A moment of flickering torchlight popped in the silence.
“What were you and Chadwick saying about ‘ley lines’? What are they?”
“It’s believed there’s a series of ‘great circles’ that encompass the earth. They’re referred to as ‘ley lines’ or ‘lines of power.’ The alignments of ancient cities — the pyramids, Easter Island, Mayan and Inca cities — are all said to be built in relation to them, serving as portals connecting the different sites and allowing spirits the ability to travel back and forth between them.”
John pondered this. “You’re saying the circles are ‘connected’ by these lines of power?”
“Whether they built the circles according to the lines of power or whether the sites created them, I don’t know. I’m just saying there’s an esoteric tradition that claims these megalithic sites are interconnected by a spiritual force acting as a gateway for spirits.”
“When were you confronted by Osiris?”
“A week ago.”
“How’d you escape?”
“I don’t know. I just remember running down the steps of a ziggurat.”
“You weren’t in the temple?”
“No.”
“I saw the giants taking women…” John said. “One of them tried to rape me.”
A look of concern rose on Henry’s face. “A giant?”
“No,” John chuckled, “one of the girls.”
The tremendous strain squeezing their circumstanc
e somehow twisted the idea into something hysterical, and they erupted with exhausted laughter.
A minute later, as they were wiping tears from their eyes, John said, “Chad talked about the pyramid-complex being a gateway.”
Henry gingerly touched his injured ribs as he nodded, the amount of laughter not helping them heal any faster.
“Do you think that’s how Osiris is planning to escape?” John asked.
Nodding again, he answered, “He must’ve thought he was building a gateway to Tarturus, but the secret knowledge he used created this in-between instead.”
“And the summer solstice will activate some kind of portal back? How?”
Henry wagged his head. “I have no idea. I doubt even he knows for sure, but I’m guessing the door, if it works, will be in the pyramid. I think that’s its only true function.”
“As a transporter?”
“Chadwick thinks that it’ll draw power from all the other sites and link to a specific celestial position that’ll then act as a sort of relay station.”
“This is ridiculous. You know that, right?”
“We’re dealing with the spirit world, of course it’s ridiculous.”
And then John told him his plan.
Henry sat still for a long moment as his eyes stared through the wall.

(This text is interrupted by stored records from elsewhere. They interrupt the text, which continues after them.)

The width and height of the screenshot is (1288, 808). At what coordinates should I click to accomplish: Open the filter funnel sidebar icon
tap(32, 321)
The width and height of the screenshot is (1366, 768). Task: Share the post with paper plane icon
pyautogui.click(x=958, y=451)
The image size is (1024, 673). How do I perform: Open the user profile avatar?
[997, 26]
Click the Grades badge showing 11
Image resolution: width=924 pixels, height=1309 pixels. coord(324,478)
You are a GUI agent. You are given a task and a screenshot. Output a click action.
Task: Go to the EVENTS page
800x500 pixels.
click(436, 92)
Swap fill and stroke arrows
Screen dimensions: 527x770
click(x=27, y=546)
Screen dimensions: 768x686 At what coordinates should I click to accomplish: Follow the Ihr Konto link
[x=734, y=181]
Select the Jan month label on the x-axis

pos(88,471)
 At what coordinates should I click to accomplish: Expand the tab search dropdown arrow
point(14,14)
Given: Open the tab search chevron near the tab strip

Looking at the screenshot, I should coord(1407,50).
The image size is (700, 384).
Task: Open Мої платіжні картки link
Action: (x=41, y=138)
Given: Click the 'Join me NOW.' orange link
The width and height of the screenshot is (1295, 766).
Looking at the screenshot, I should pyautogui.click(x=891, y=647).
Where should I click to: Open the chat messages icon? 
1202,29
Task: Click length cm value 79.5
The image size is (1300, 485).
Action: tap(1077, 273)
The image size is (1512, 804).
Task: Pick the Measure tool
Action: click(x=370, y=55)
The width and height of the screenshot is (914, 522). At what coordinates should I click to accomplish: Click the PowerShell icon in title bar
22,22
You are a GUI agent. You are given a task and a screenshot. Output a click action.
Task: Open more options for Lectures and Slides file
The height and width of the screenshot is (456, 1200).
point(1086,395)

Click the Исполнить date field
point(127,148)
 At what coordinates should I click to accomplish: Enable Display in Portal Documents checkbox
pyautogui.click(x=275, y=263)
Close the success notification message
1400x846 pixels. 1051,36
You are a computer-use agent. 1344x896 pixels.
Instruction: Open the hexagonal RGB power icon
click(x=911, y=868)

Finally, he shook his head. “There are a lot of unknowns, Johnny.”
“I understand that, but are you ready to spend the rest of your life in this place?”
“No, but if we don’t succeed, and we allow him to escape—”
“Then this place could fold up and disappear altogether.”
Henry nodded solemnly. “Which could either translate us back to our world, or take us with it into nonexistence.”
“But if he doesn’t complete it, then we’re all stuck here anyway. We’ll have to fight. Or try sailing.”
“There’s nothing to sail to. According to those who’ve tried, there isn’t anything outside the Triangle.” He stood. “I think we should go get the others now.”